◆ WHAT YOU ARE ASKED TO DO:
Reproduce the items below verbatim, starting at the line that contains "Select the 摩洛哥U23 team name" and ending with the last of the items, both ends included. Omit the pictures.
▶
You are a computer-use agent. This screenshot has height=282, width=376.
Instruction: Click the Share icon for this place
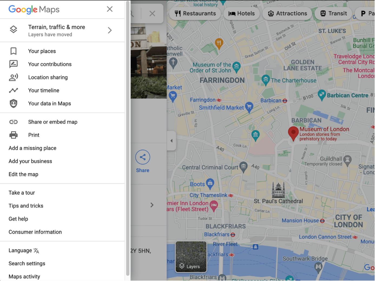click(x=143, y=157)
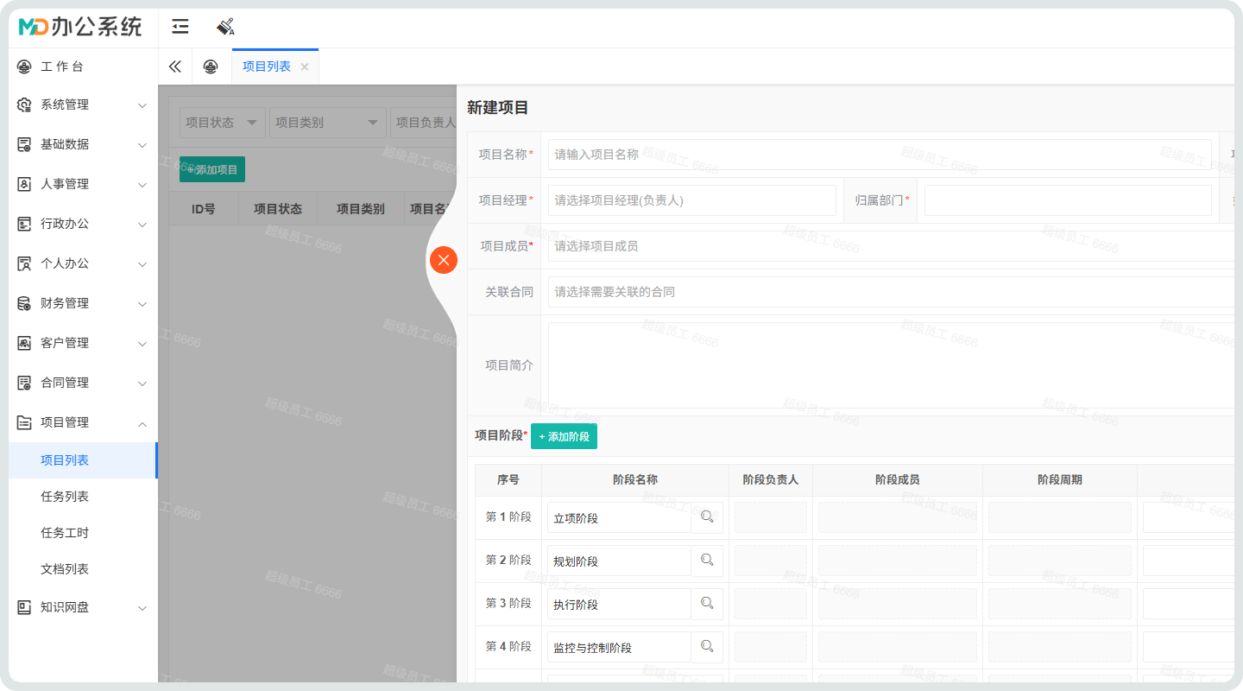Click the 添加阶段 button
Image resolution: width=1243 pixels, height=691 pixels.
click(x=564, y=436)
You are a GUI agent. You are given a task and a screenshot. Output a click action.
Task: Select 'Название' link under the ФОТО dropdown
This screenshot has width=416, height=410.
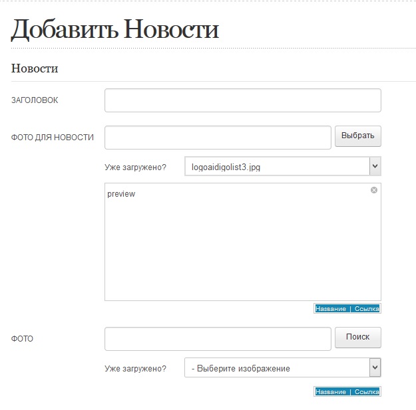pyautogui.click(x=331, y=392)
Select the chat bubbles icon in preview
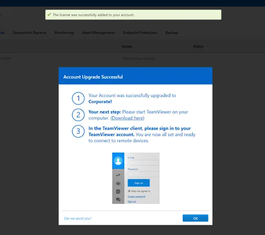The width and height of the screenshot is (265, 235). 118,200
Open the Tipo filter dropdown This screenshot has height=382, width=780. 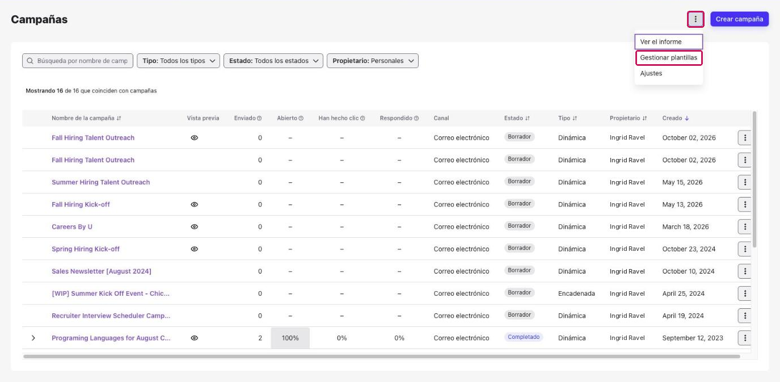[178, 61]
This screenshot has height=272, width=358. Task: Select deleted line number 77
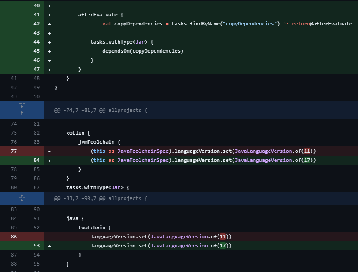pyautogui.click(x=13, y=151)
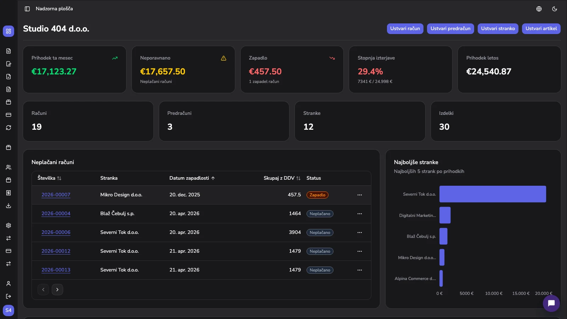
Task: Sort by Datum zapadlosti column
Action: click(192, 178)
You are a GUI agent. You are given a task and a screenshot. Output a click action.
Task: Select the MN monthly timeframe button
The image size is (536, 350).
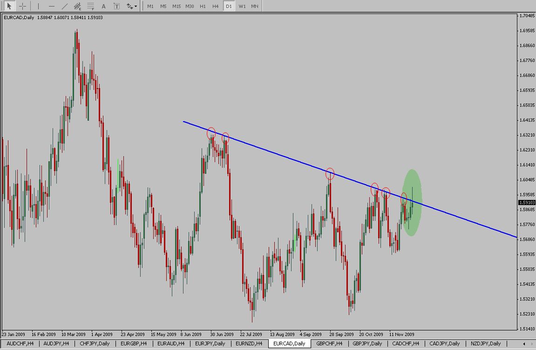(255, 7)
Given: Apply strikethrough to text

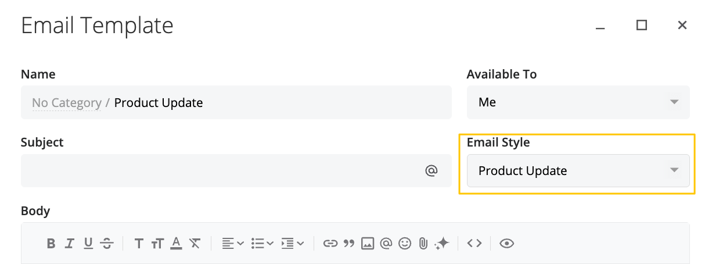Looking at the screenshot, I should (107, 244).
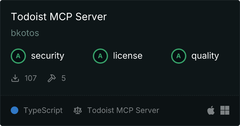Click the balance scales license icon
The width and height of the screenshot is (240, 126).
78,110
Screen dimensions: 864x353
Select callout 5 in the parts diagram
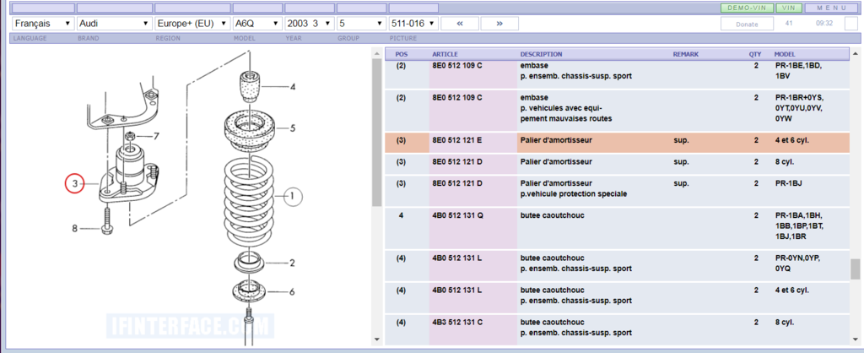point(292,128)
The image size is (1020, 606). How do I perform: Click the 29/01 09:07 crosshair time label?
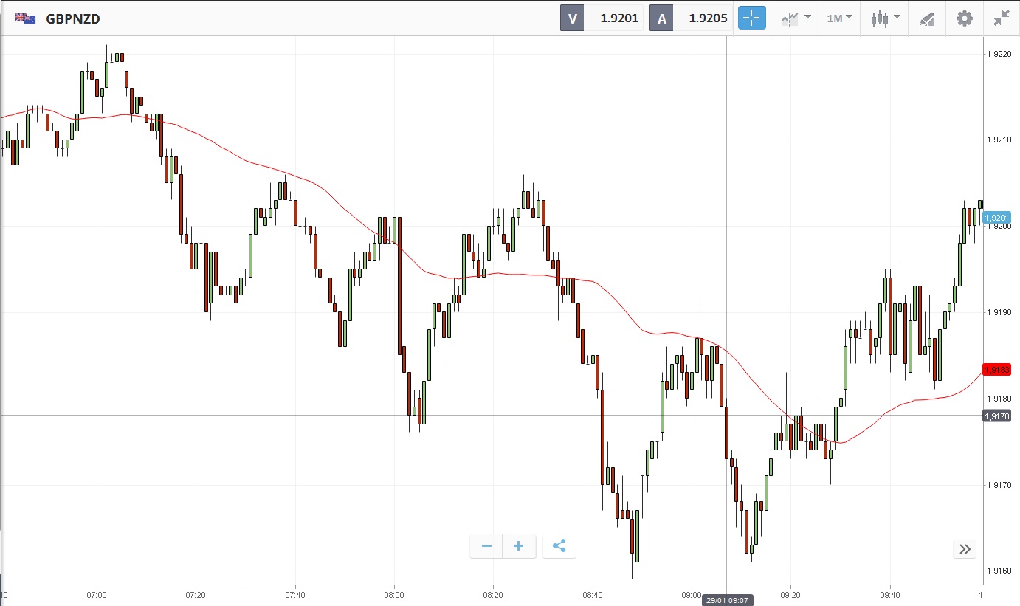pos(727,600)
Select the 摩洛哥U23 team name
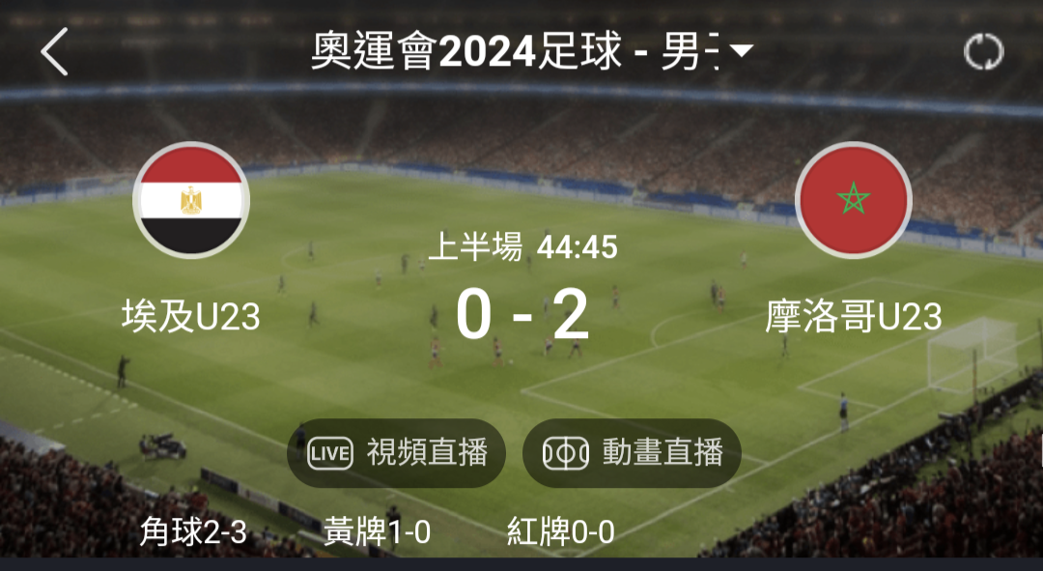This screenshot has height=571, width=1043. (x=854, y=316)

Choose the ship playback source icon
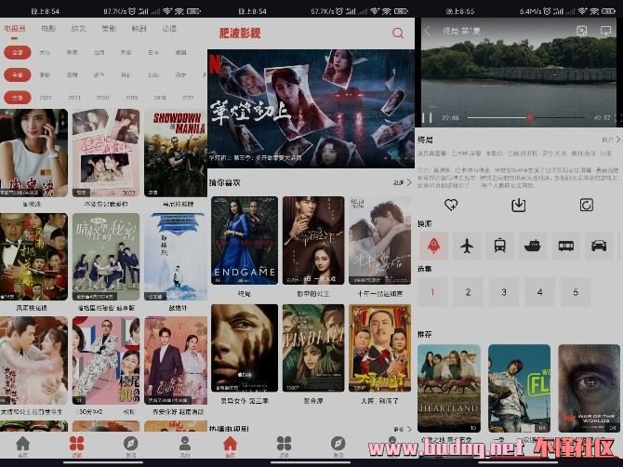[x=532, y=246]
◀
◆ WORKED ANSWER:
Select the 摩洛哥U23 team name
This screenshot has height=571, width=1043. (x=854, y=316)

Choose the ship playback source icon
[x=532, y=246]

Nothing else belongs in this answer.